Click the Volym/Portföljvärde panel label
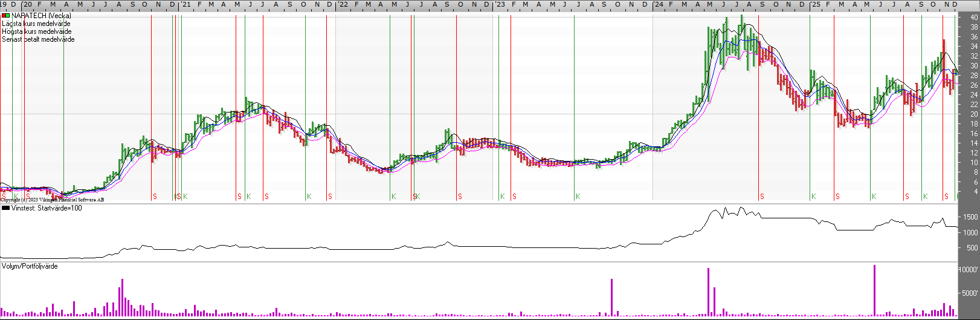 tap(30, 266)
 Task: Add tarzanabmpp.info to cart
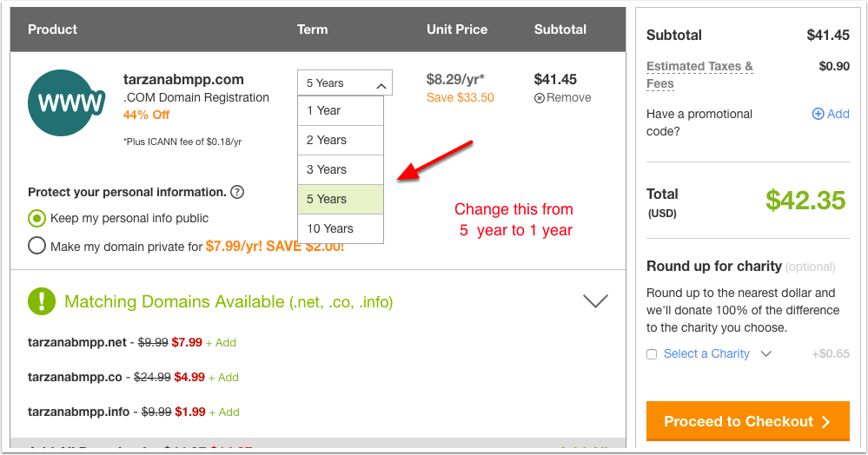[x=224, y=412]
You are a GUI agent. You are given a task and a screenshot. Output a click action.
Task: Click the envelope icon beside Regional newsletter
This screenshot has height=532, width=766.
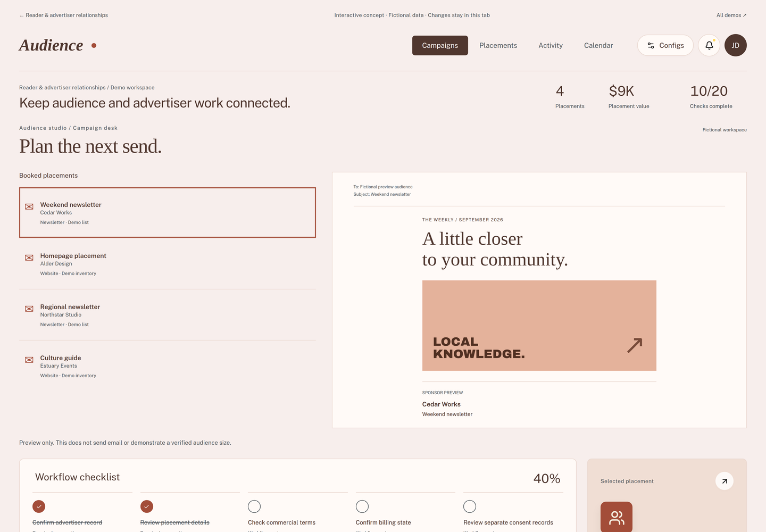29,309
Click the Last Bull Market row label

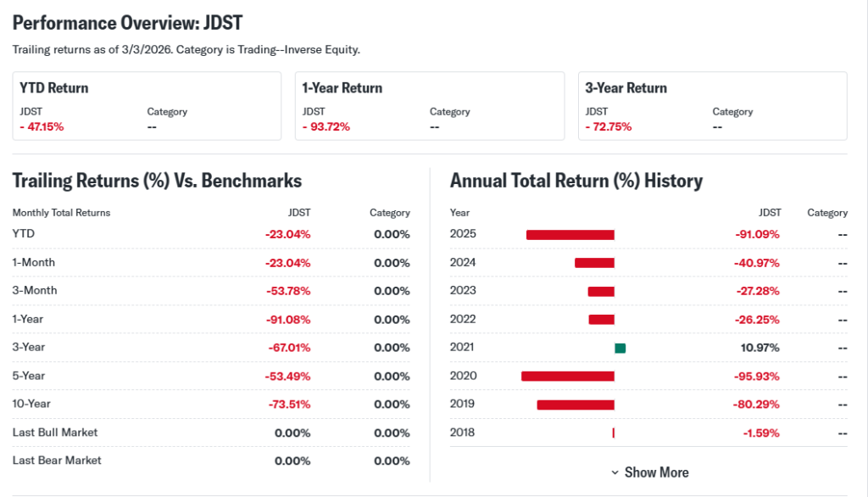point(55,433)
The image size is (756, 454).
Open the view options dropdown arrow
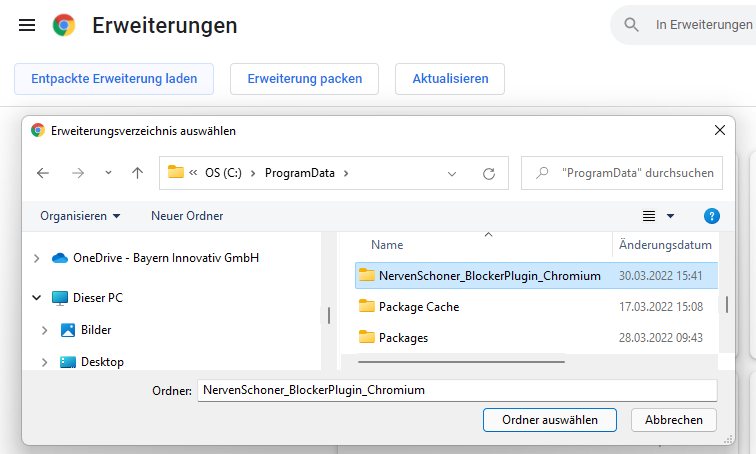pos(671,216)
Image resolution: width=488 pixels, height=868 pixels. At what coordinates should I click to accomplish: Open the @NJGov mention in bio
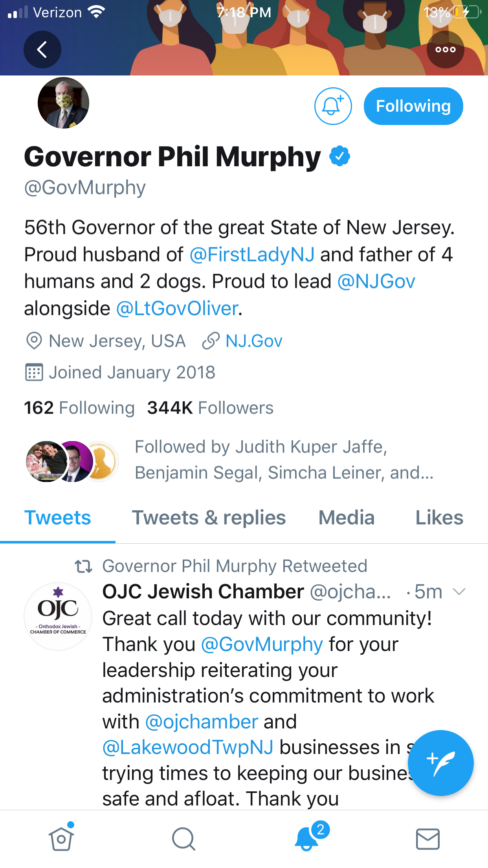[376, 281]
----------------------------------------
» **What is needed**: Strip the images and return the remaining data exactly.

» **Solved problem**:
Click the Volym/Portföljvärde panel label
 tap(30, 266)
 Task: Add tarzanabmpp.info to cart
[x=224, y=412]
You are a GUI agent. You are given a task and a screenshot. Output a click action.
Task: Click the envelope icon beside Regional newsletter
This screenshot has height=532, width=766.
29,309
Click the Last Bull Market row label

point(55,433)
The image size is (756, 454).
Open the view options dropdown arrow
pos(671,216)
Image resolution: width=488 pixels, height=868 pixels. At what coordinates should I click to accomplish: Open the @NJGov mention in bio
[376, 281]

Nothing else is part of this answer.